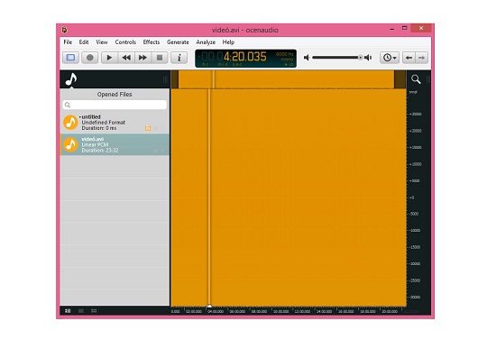The width and height of the screenshot is (496, 349).
Task: Click the Record button in the toolbar
Action: click(x=90, y=58)
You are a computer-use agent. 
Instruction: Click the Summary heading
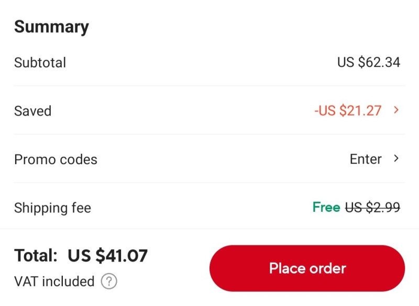pos(51,27)
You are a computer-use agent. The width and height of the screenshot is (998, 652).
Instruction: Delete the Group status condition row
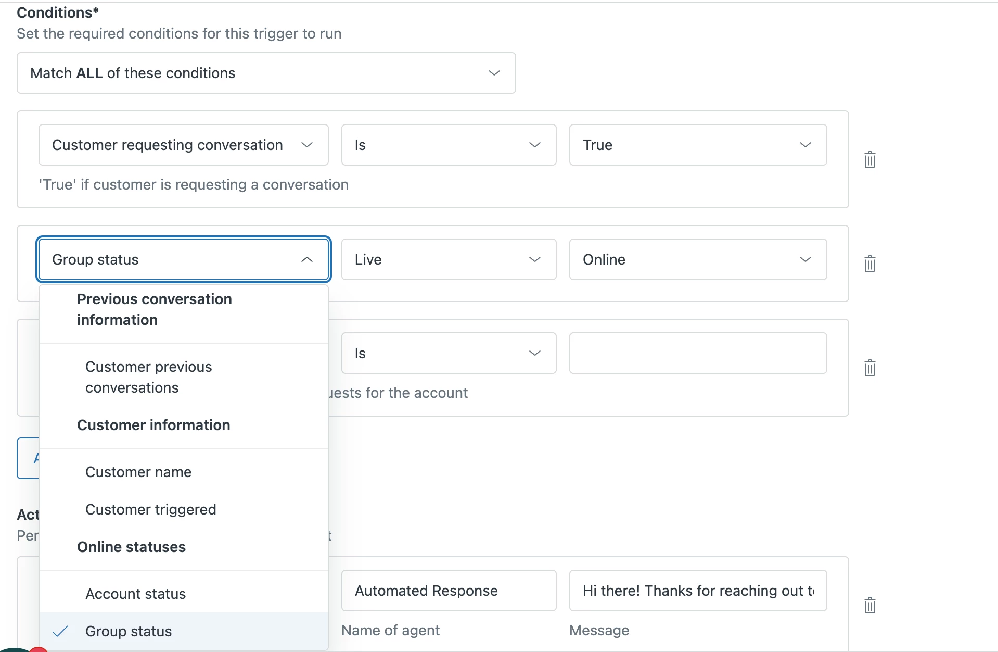869,264
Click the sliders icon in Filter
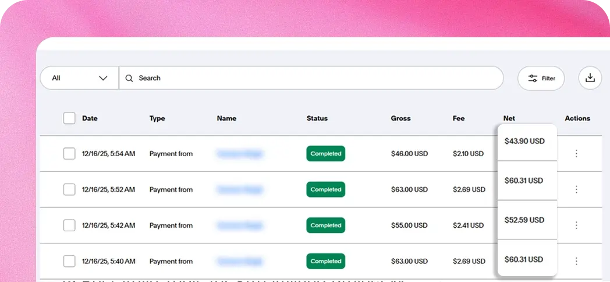 click(x=533, y=78)
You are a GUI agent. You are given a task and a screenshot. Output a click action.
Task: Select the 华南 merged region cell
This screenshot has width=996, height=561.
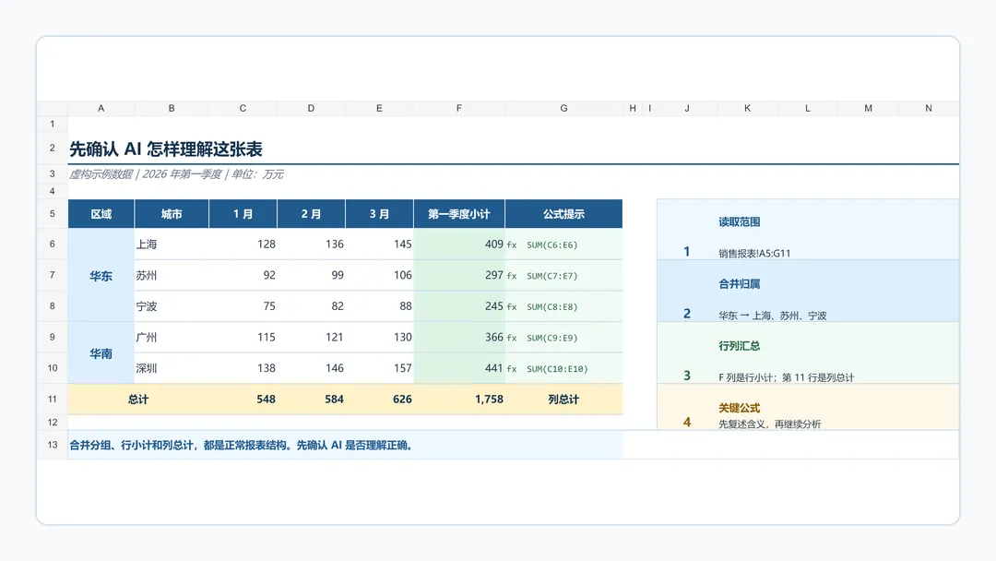tap(101, 353)
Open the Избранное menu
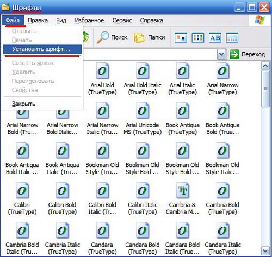This screenshot has height=257, width=272. (x=89, y=20)
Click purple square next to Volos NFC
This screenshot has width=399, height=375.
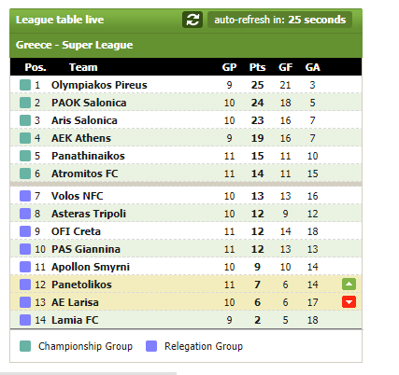click(x=25, y=196)
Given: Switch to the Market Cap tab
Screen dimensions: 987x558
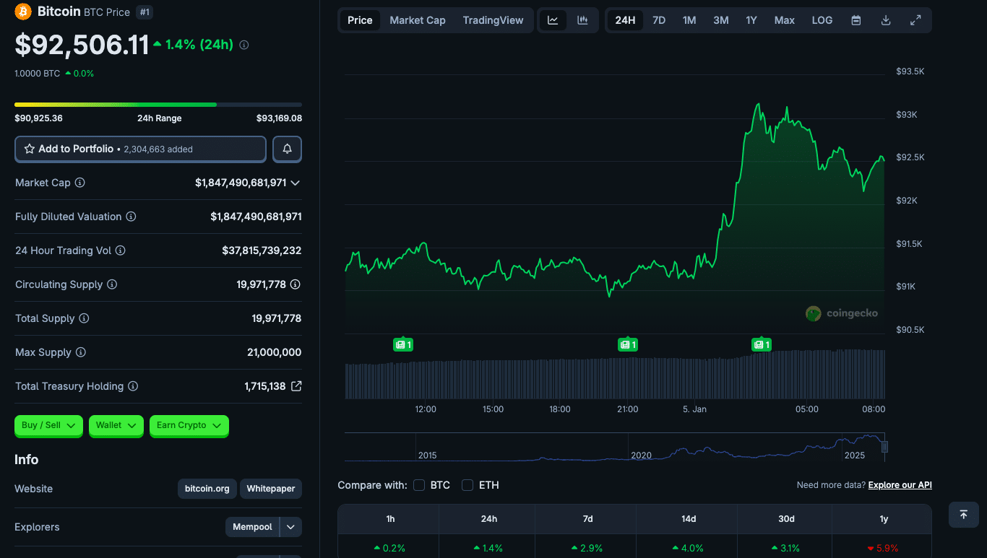Looking at the screenshot, I should click(418, 20).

··········

● EXERCISE INSTRUCTIONS
A clean copy is needed of the lines in the listing above from the one with "Click the sliders icon in Filter" through the one with "Click purple square next to Volos NFC", exact in every word and free of pictures.

● SOLUTION FOR THIS EXERCISE
Click the sliders icon in Filter
 click(x=533, y=78)
You are a GUI agent. You are given a task and a screenshot. Output a click action.
Task: Select the 华南 merged region cell
This screenshot has width=996, height=561.
tap(101, 353)
Open the Избранное menu
This screenshot has height=257, width=272. (x=89, y=20)
Click purple square next to Volos NFC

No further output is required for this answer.